India has been unhappy with being excluded from nuclear trade by its choice to remain outside the NPT, and the Bush adminstration decided that India was a valuable enough trade partner (for jet aircraft and other military appurtenances, anyway) that it would lift that exclusion. Its rhetoric slid from encouraging India in its nonproliferation duties to improving the economics of the US nuclear industry. The reality of the agreement reached was very little additional safeguarding of India's nuclear establishment and opening up India's nuclear trade to all.

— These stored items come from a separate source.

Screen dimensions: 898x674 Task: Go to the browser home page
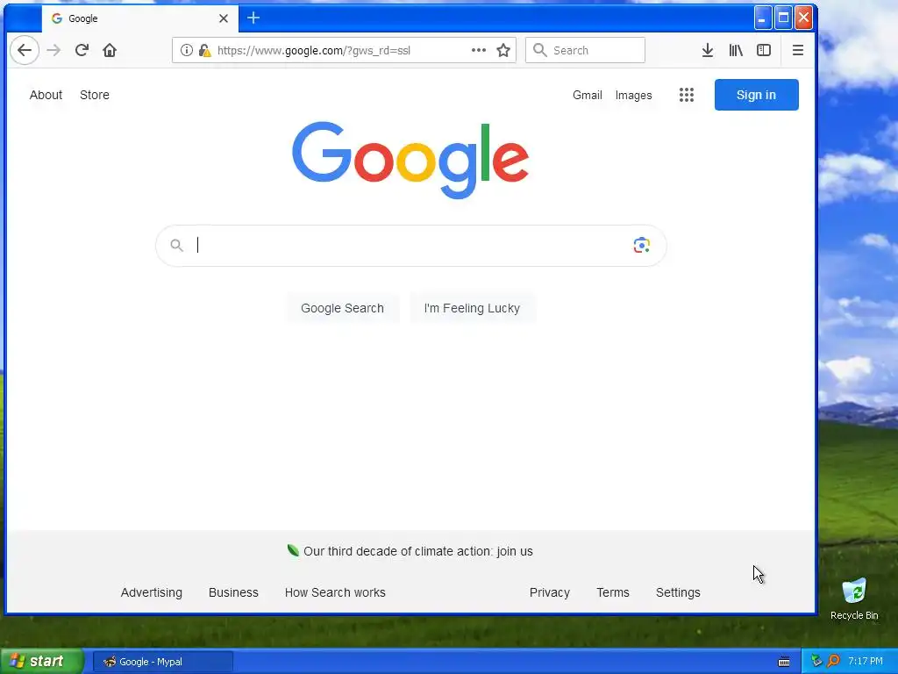coord(110,50)
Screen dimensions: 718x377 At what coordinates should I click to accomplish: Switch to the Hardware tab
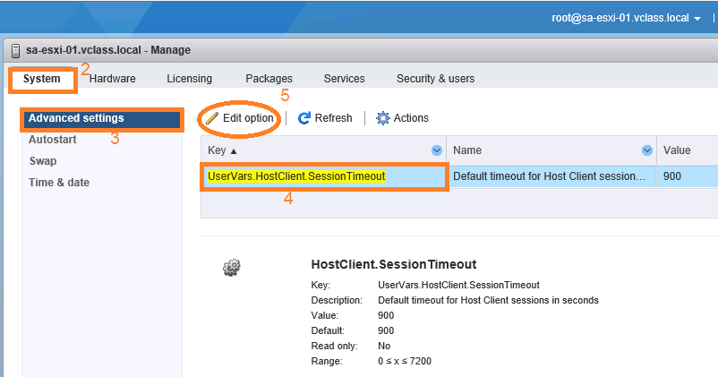[112, 79]
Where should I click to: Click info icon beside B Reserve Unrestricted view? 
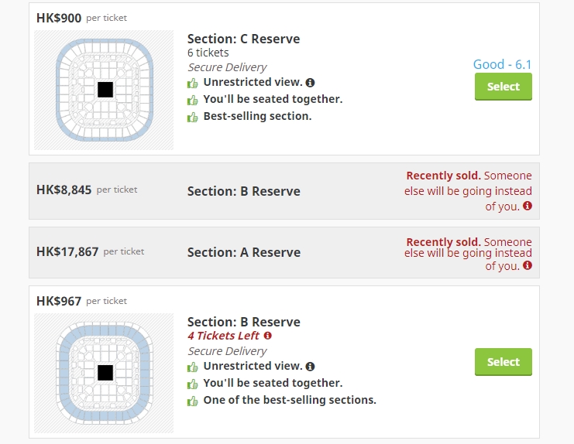310,366
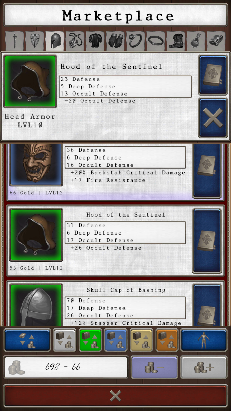
Task: Open book details for equipped Hood
Action: tap(213, 75)
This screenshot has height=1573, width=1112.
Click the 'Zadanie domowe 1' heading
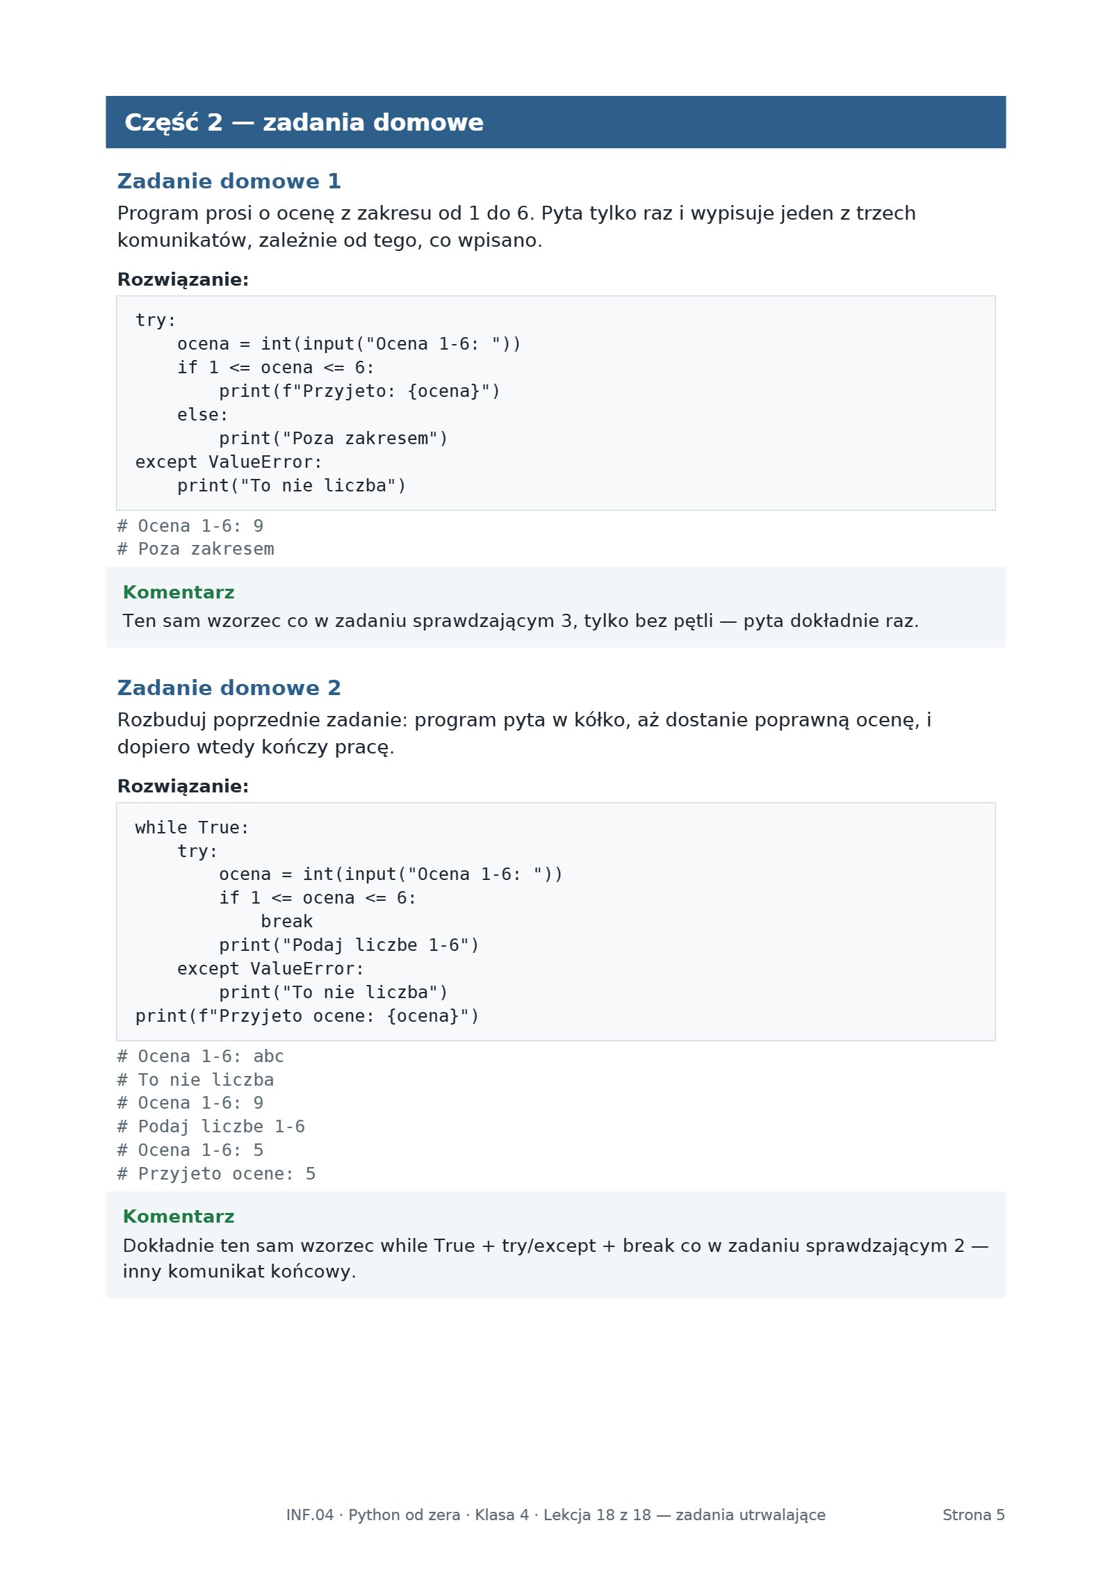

India's internal politics almost scuttled the deal the first time around; nationalistic elements wanted less scrutiny and more control over trade than might reasonably be expected. Now internal politics have again triumphed over the realities of international trade. India's parliament has passed a bill requiring that foreign firms working in India assume higher levels of liability than most companies are willing to.
That parliamentary concern arises from India's experience with Union Carbide's chemical disaster at Bhopal in 1984.
There are other issues, too, that India would like settled to its preferences while offering nothing in return. A Newsweek article summarizes them in advance of President Obama's visit to India in November.
We might consider, in that other almost-island nation, the overreactions to the events of September 11, 2001, and how the congress of that nation continues to work its internal concerns, ignoring how their actions may look to the rest of the world or how they may affect relations with others.
The tone of the Newsweek article partly echoes that insularity of the nation for which it is primarily written: India must pull up its socks!
The difference between the two nations, of course, is money and power. India has been steadfast in its views for quite some time.
1 comment:
Nice summary, Cheryl. That's exactly how it looks from here!